_What the task asks_
Your output should be the lines from the one with "Task: Open the" through the last line of the records below, exactly as written, minus the pictures.

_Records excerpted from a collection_
==*==

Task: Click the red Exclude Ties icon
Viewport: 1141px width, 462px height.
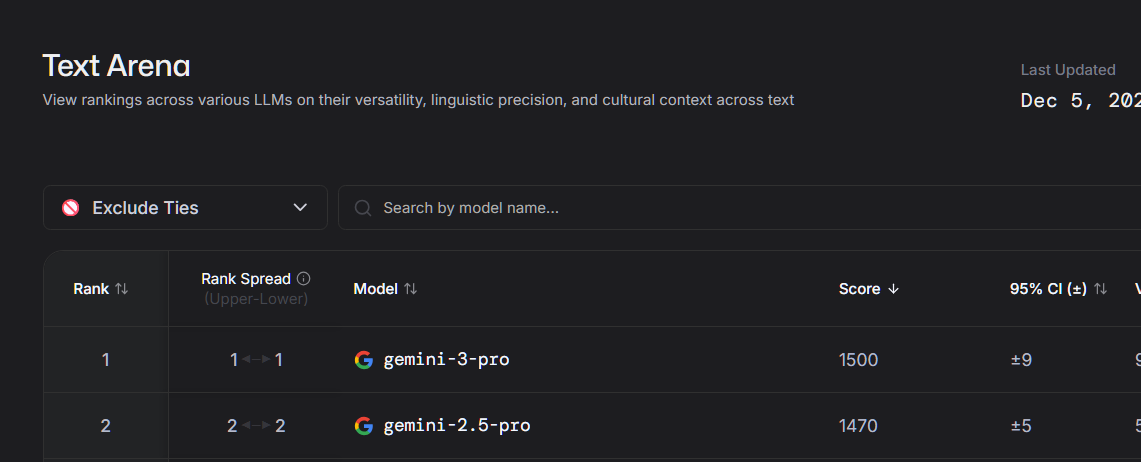Action: pyautogui.click(x=71, y=208)
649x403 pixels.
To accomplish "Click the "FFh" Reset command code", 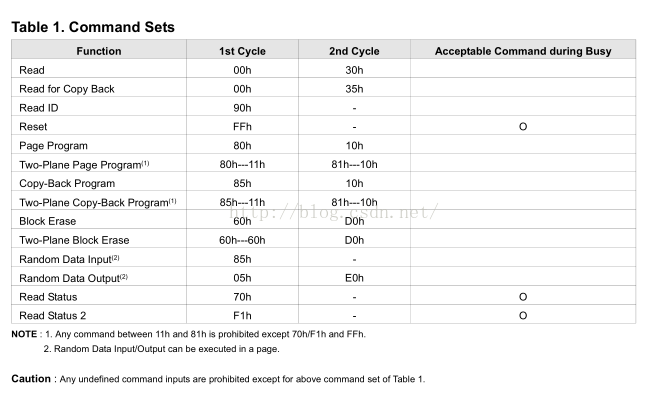I will 242,127.
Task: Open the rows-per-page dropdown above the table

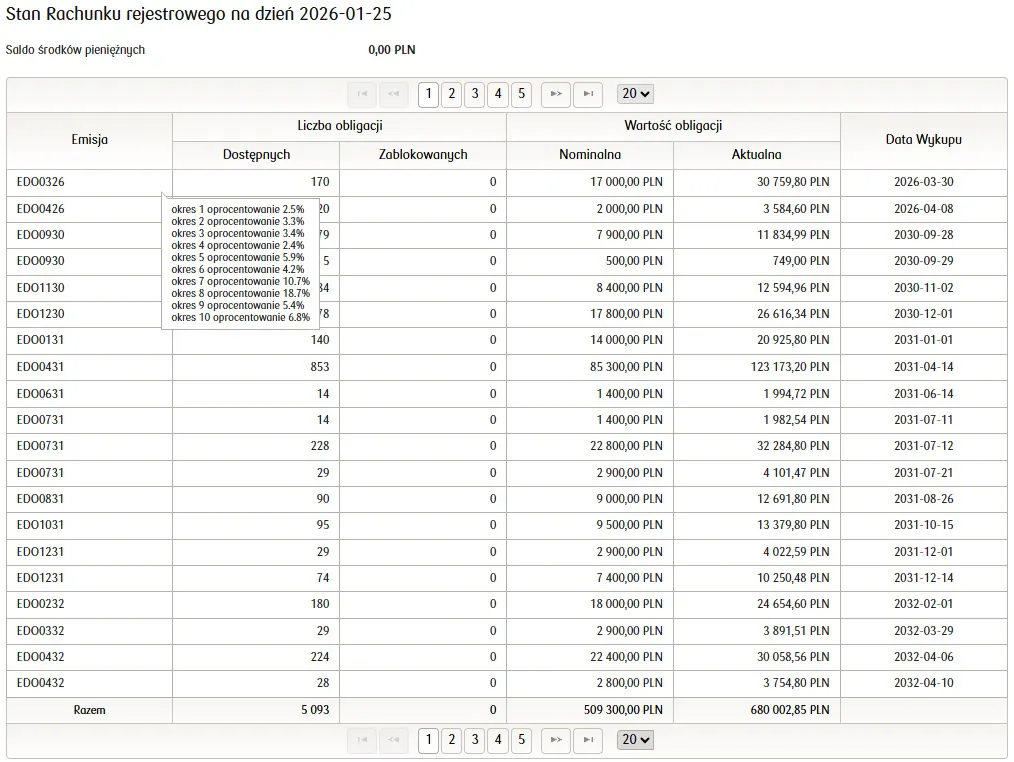Action: click(x=635, y=94)
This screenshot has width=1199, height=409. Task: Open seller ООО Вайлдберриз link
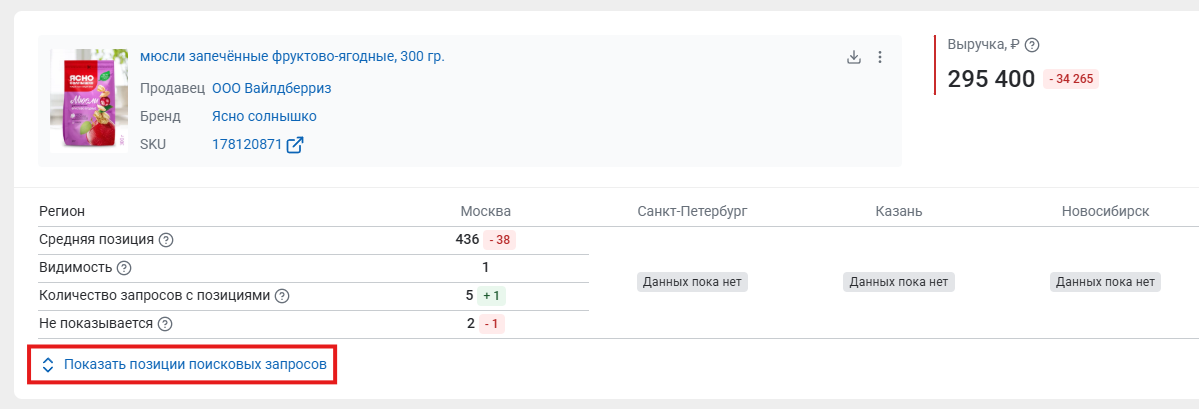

==*==

_Answer below_
Task: Open the rows-per-page dropdown above the table

Action: click(x=635, y=94)
This screenshot has width=1199, height=409. Task: Open seller ООО Вайлдберриз link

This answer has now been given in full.